Photography: Strangers in Parisian Parks

Let me give myself up entirely to the sweetness of conversing with my soul, since that is only thing men cannot take away from me.

-Jean-Jacques Rousseau, from The Reveries of the Solitary Walker

While particularly sorrowful, the above quote encapsulates a quintessential theme of Rousseau’s political philosophy – contrasting the enduring value of authenticity with the suffering inflicted by others’ judgments in an interdependent society. In his works such as Emile and Reveries, Rousseau treasures the self-sufficiency, solitude, and natural pleasure found in a pastoral life in the countryside. Rousseau criticized urban society partly for the threat that social interdependency posed to authenticity. In 1762, the Parliament of Paris’s condemnation of Emile illustrated this philosophy. With a French warrant out for his arrest primarily for expressing his genuine sentiments regarding religion, Rousseau spent years fleeing. Fifteen years later, Rousseau referenced this life-changing event in the opening of Reveries, a personal project he claimed he only wrote to more easily recall and relive the sensations and thoughts he experienced on his nature walks while he ages.

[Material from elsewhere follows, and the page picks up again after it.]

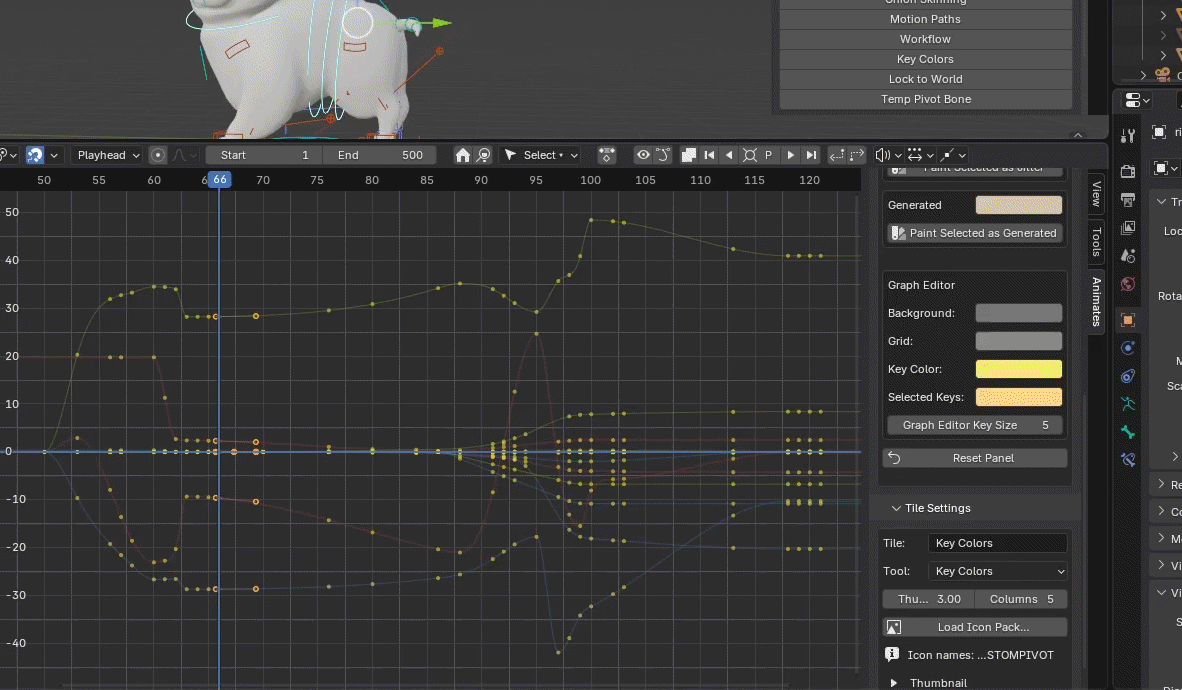Switch to the View sidebar tab
Viewport: 1182px width, 690px height.
[x=1096, y=195]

Studying abroad in Paris in the spring of 2011, I only really experienced urban society rather than the pastoral, independent life that Rousseau valued. However, my favorite memories were my moments of reflection in quiet parks and gardens, to which I’d always bring my journal and camera. While photographing, I people-watched more than I felt watched myself. In my fellow garden-revelers, I saw myself. I wondered about their own lives, but seeing them also caused me reflect on my past, present, and future, my family, and my friends.

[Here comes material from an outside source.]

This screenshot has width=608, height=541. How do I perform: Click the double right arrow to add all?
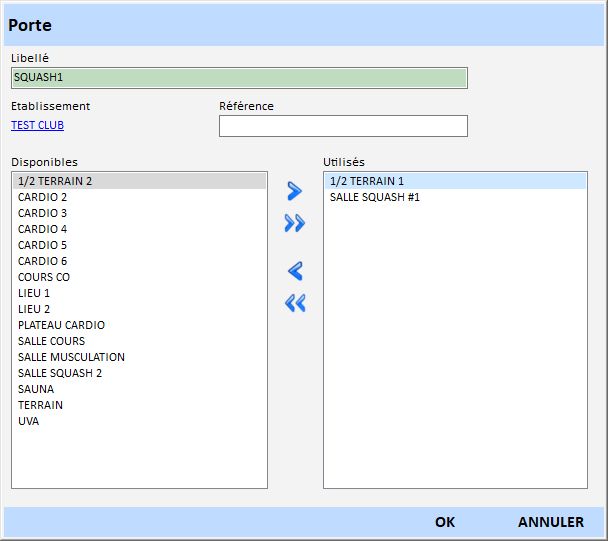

I think Rousseau would criticize my camera and me as part of the problem. Because most of these photos capture others seemingly unaware of my camera, I find the final picture particularly striking. Whenever I look at it I feel bashful, as the child’s wary look directly into my lens always reminds me that I, like Rousseau’s critics, have disrupted her pursuit of solitary revery. I wish I could tell her, “Je suis désolée.”